Si leemos este párrafo con detenimiento, escrito hace más de un siglo, parece escrito hace tan solo unos días, aunque el léxico corresponde con la usanza de la prosa de entonces, pero tristemente en esencia seguimos adoleciendo de los mismos males y las mismas deformaciones impuestas por el excesivo apego a lo material y la devaluación espiritual de la sociedad conformada sobre bases falsas – según en el decir de la Dra. Marlene Vázquez en su libro “La Vigilia Perpetua: Martí en Nueva York”- que han conducido a la emergencia del egoísmo, a la incomunicación y al daño irreparable de la esfera afectiva… Martí daba importancia a las facetas elogiables como la laboriosidad, que según sus propias palabras había devenido, lamentablemente, en enorme campo de pelea por la fortuna, imagen inacabada de sus contradicciones internas. Ejemplifica en “Un día en Nueva York[2]

[…] Otro viene lentamente, con los ojos fuera de las orbitas y descolorido, con la barba al pecho: un vagabundo le ofrece en cien pesos un cachorro de terrier para su querida: y echa al vagabundo contra la pared de una puñada: ¡jugó a la baja del trigo y el trigo ha subido! ¿Dónde acaba el negocio en las bolsas, y empieza el robo? ¿o todo es robo, y no hay negocio?

Llega el mísero a su despacho luminoso, con las paredes de estuco y el piso de bronce; se sienta delante de la mesa nueva de arce, donde impera en marco de piedras falsas el retrato de una bella tragavidas; apura de un sorbo el whisky[3] de la botella de cristal cuajado; se levanta el pelo de la sien; y se dispara un tiro.

Así mueren los pueblos, como los hombres, cuando por bajeza o brutalidad prefieren los goces violentos del dinero a los objetos más fáciles y nobles de la vida: el lujo pudre.

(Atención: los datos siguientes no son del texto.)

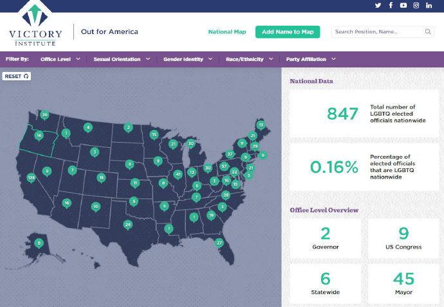Click the search position or name field
The image size is (444, 307).
coord(378,31)
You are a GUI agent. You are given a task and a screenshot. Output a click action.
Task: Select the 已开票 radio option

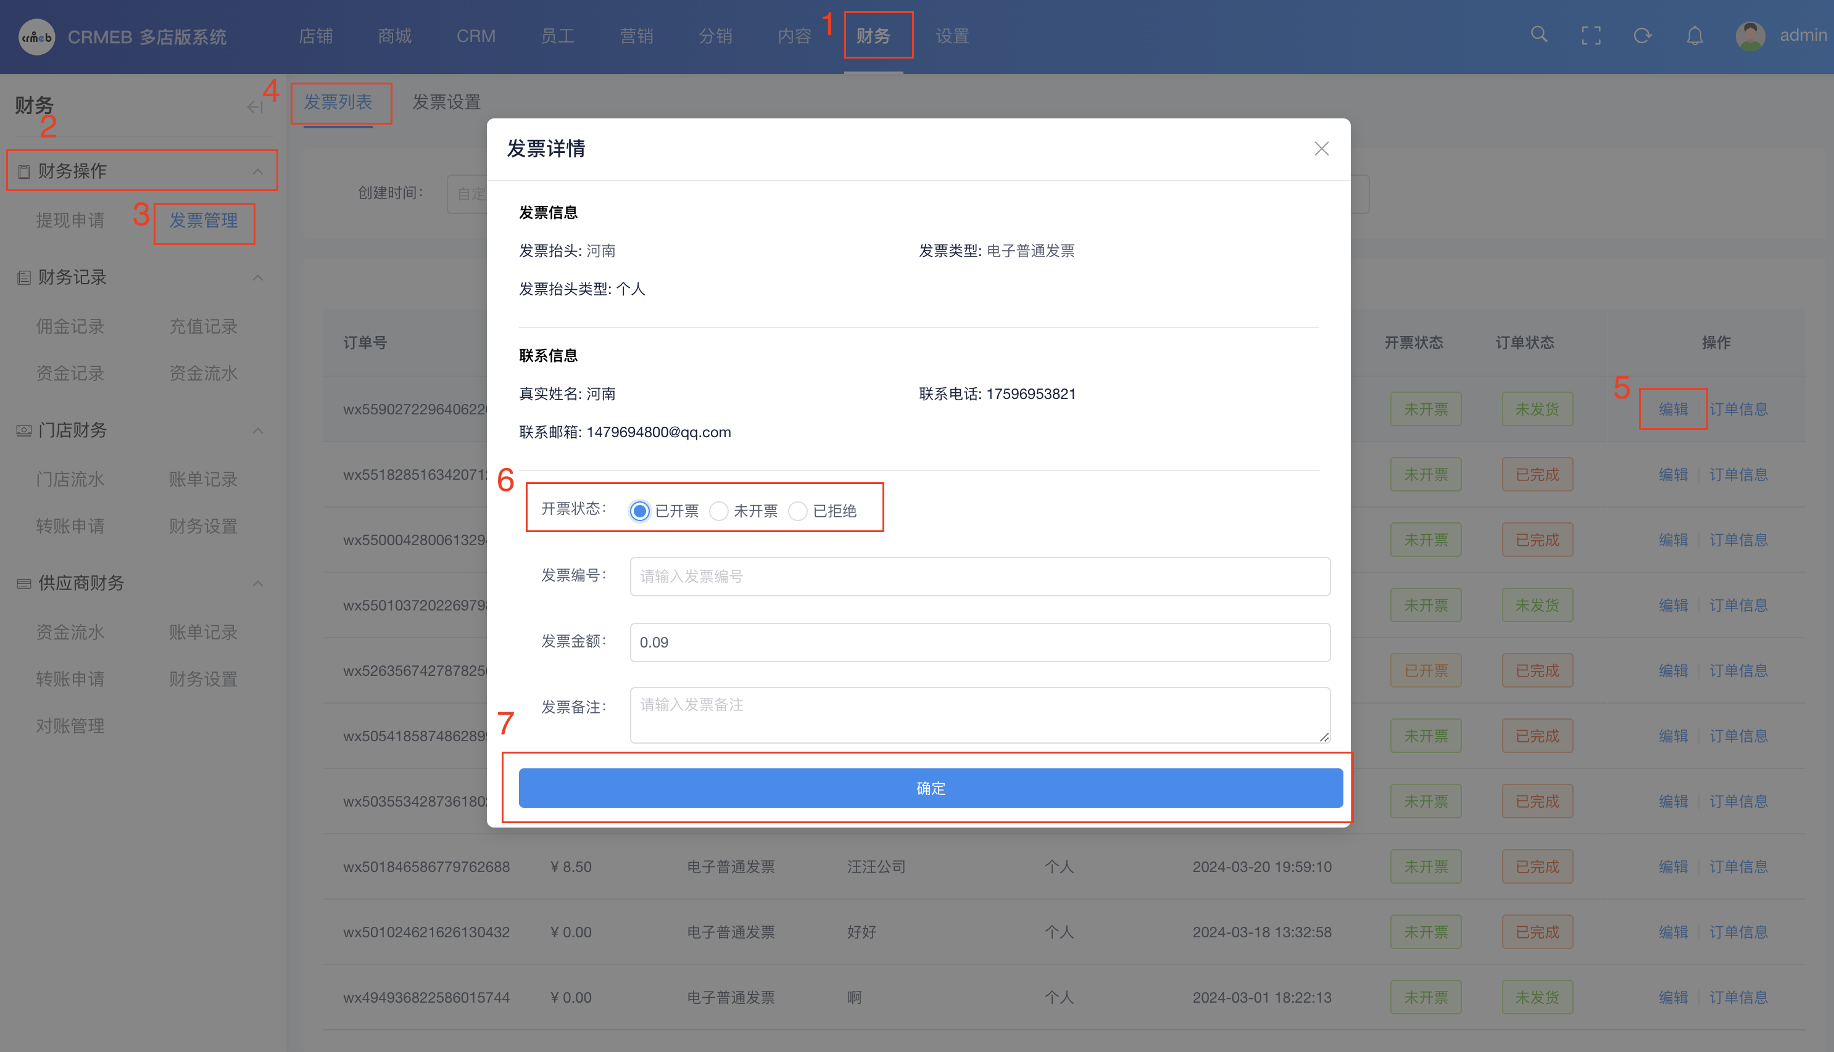[x=639, y=511]
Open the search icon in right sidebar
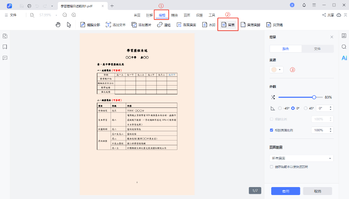349x199 pixels. pyautogui.click(x=344, y=47)
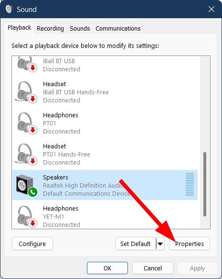Confirm with the OK button

click(x=107, y=268)
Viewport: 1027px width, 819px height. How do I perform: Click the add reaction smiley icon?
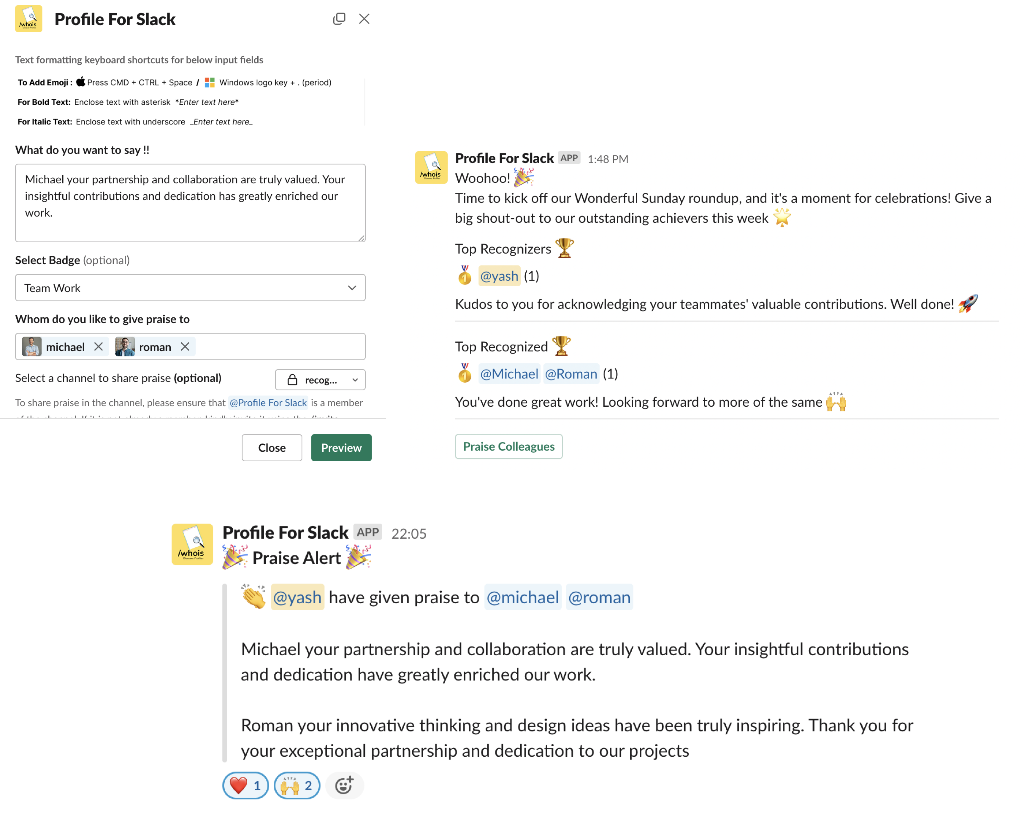click(x=344, y=785)
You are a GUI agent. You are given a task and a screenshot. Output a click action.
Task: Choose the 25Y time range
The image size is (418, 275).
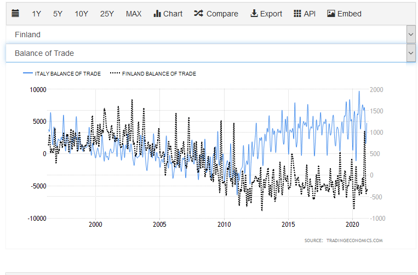tap(107, 14)
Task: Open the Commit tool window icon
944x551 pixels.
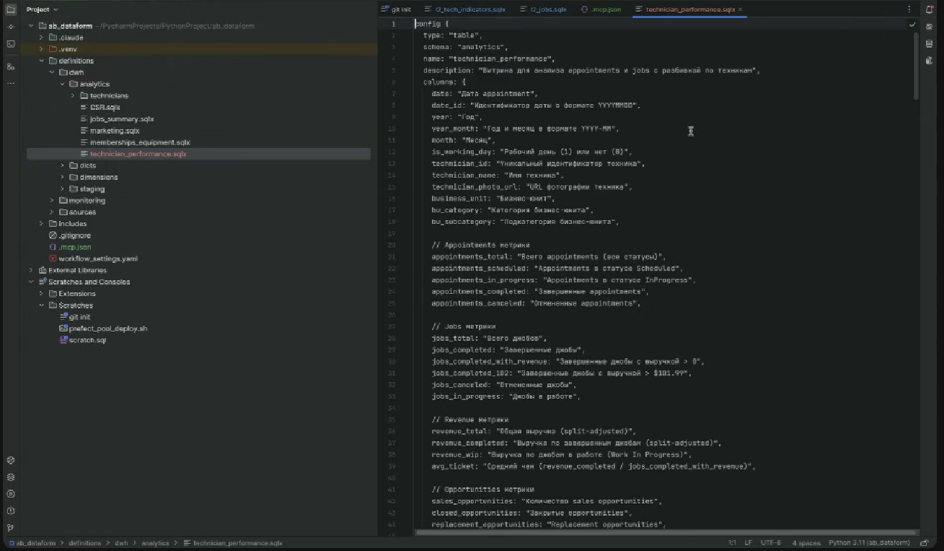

Agrada ver la actualidad, a 132 años de escrito, del análisis crítico de la sociedad norteamericana, que lejos de mejorar mantiene y en algunos casos empeora sus parámetros, aunque yo recuerdo una frase del Presidente Clinton que suscribo plenamente: “No hay nada malo en América que no pueda ser corregido por lo que es bueno de América”.

Jorge A. Capote Abreu

Miami, febrero de 2017

 

[1] José Martí: “Cartas de Martí”. La Nación, Buenos Aires, 23 de abril de 1885. OC., t 10, pág. 226.

[2] José Martí: “Un día en Nueva York”, OC., t 12, pág. 69-70.

[3] Whisky es subrayado en el original por Martí.